Bankers Say Better Farm
Records Improve Chances for Loans
Farmers seeking financing for new ventures
would fare better if they approached bankers
with well-crafted business plans and good
records, according to a survey of close to
1,600 bankers, farmers, and agricultural
educators in Minnesota and Wisconsin. Today,
just one applicant in six prepares the plans
they consider integral to a solid loan application,
bankers told the Land Stewardship Project
(LSP), the SARE-funded organization that
coordinated a multi-partner effort to develop,
distribute, and analyze the surveys.
To quantify the perceived gulf between creditors
and farmers trying alternative enterprises,
LSP designed three surveys for lenders, farmers,
and agricultural educators and held roundtable
discussions. Results confirmed lender needs
for “smart” record-keeping that
includes 3 or more years of financial statements.
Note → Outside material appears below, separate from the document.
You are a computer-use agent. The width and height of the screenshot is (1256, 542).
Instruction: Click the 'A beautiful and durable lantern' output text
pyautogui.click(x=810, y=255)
For their part, farmers acknowledged what
they see as a lack of lender understanding
about alternative enterprises, a problem
for at least one-half of respondents who
said they rely on local banks.
“If you’re coming in with an
out-of-the-ordinary idea that will be unfamiliar
at best to a lender, it behooves you to bring
in something that’s familiar to a lender,” said
Caroline van Schaik, the LSP coordinator
of the farm credit project. “Numbers
are it.”
Following up on the survey results, LSP
obtained another SARE grant to run business
planning workshops for farmers, offer scholarships
for record-keeping classes, and reach out
to lenders. The workshops featured Building
a Sustainable Business, a guide co-published
by SARE’s Sustainable Agriculture Network
and the Minnesota Institute for Sustainable
Agriculture in 2003.
The surveys opened up an important dialog
between groups that have often been at odds,
van Schaik said. The surveys “substantiate
the conversation and put it on the table
where it might not otherwise be,” she
said.
Similar conversations took place in Ohio.
At the request of Ohio farmers, many of whom
are trying new ventures like grass-based
dairying and direct-market vegetables, Innovative
Farmers of Ohio—armed with a SARE professional
development grant—hosted training sessions
for lenders about alternative farming systems.
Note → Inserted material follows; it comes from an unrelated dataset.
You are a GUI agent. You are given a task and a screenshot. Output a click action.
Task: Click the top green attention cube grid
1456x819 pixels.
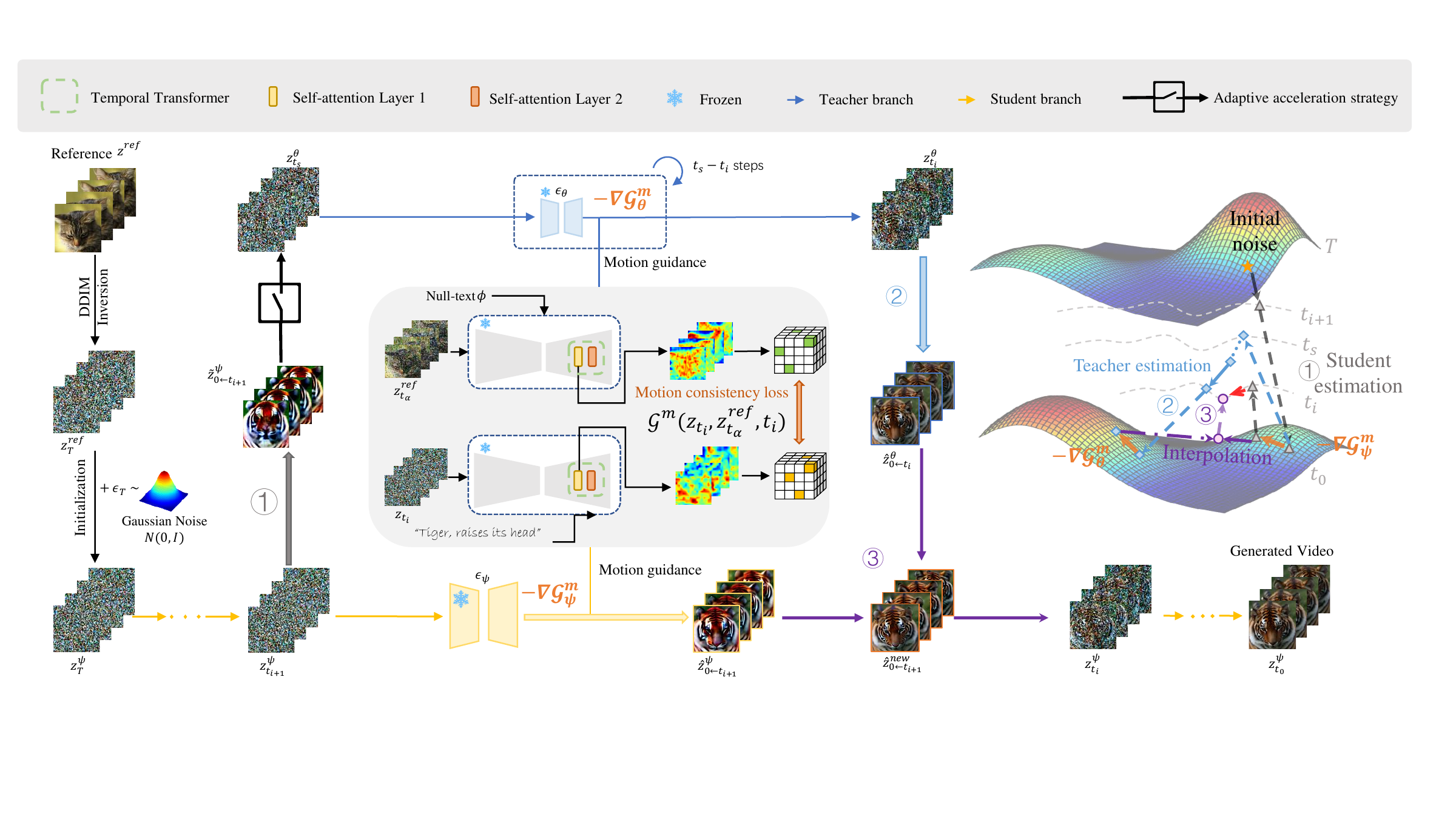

Four sessions that attracted more than 100
Ohio lenders to seminars in Ottawa, Wayne,
and Holmes Counties sought to transform skepticism
about financing diverse agricultural enterprises
to optimism that such ventures foster community
development.
Innovative workshops included farmer presenters
who laid bare their finances. “Farmers
were saying they have a hard time with ag
lenders understanding their systems,” said
Laura Ann Bergman, IFO director. “We
tried to really engage in a dialog with lenders.”